In Praise of ‘Roll Your Own Crypto’?
May 30, 2016
‘Roll your own crypto’ is an oft & casually tossed IT security pejorative… with good reason. Cryptography is complex. The security assumptions implicit within individual mathematical facets can easily cancel one another out when wielded indiscriminately.
Stretching the analogy further, one might also surmise that the quality of the security ‘smoke’ is very much & mightily dependent upon the type of leaf you’re rolling!
Presently, we find ourselves in the midsts of an undeclared ‘Crypto-War 2.0’. The first casualty of war being truth etc., then perhaps the bona-fides of the various legitimate actors are also worthy of examination? There is much misdirection & misinformation…
The major players occupy two corners of a supposedly three-cornered conflict. In one corner, the ‘Kong’ like proportions of the government-security State. In the other, the corporate Godzillas that are the trans-national entities such as Google, Facebook & Apple. Privacy & civil liberty interests are two chihuahuas called ‘EFF’ & ‘ACLU’, on leashes in the far corner .
A large amount of analysis has been written on the tensions at stake between State-sponsored issues over surveillance & privacy. Little attention to date, has focused upon the corporate world’s vectors of self-interest.
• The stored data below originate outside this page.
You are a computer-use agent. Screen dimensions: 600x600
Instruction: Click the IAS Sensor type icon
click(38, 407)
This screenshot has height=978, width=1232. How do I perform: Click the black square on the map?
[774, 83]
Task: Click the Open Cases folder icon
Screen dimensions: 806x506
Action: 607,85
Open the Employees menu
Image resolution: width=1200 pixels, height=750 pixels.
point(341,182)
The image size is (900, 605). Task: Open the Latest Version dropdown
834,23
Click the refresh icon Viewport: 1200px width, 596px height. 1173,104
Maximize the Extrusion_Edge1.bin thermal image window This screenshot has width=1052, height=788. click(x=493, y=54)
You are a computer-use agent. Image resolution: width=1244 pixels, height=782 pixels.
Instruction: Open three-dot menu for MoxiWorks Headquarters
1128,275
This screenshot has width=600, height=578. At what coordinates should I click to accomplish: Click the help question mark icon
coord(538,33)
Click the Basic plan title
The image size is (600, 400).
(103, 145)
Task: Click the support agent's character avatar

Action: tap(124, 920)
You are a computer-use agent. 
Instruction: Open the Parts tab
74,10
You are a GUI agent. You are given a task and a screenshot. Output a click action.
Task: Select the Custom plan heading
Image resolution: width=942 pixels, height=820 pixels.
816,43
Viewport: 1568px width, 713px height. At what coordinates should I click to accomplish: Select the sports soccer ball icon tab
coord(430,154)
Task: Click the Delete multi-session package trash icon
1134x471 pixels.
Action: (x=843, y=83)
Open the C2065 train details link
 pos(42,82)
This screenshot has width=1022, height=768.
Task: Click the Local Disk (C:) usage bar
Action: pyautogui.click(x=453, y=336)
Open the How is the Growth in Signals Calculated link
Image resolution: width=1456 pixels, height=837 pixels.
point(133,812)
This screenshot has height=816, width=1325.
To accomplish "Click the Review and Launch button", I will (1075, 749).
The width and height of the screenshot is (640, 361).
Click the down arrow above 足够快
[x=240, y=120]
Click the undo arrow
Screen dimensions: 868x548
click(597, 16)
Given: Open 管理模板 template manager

Shoshana Zuboff’s excellent article; ‘The Secrets of Surveillance Capitalism‘, highlighted the conflicted posturing that underscores much collective corporate proselytizing upon privacy matters.
Recently, fresh evidence emerged of the vertical integration between State & academia in support of surveillance, (not that that should be surprising from an historical ‘spying’ perspective.) See: Carnegie-Mellon re; TOR de-anonymization.)
Perhaps what is surprising though, is the State’s co-option of research into weaponised-math, when it is so tightly tied up in support of an unparalleled expansion of dragnet scale surveillance? This state of affairs prompted Phillip Rogaway of UCLA to publish a missive plea for academic efforts towards protection of privacy last December in; ‘The Moral Character of Cryptographic Work‘.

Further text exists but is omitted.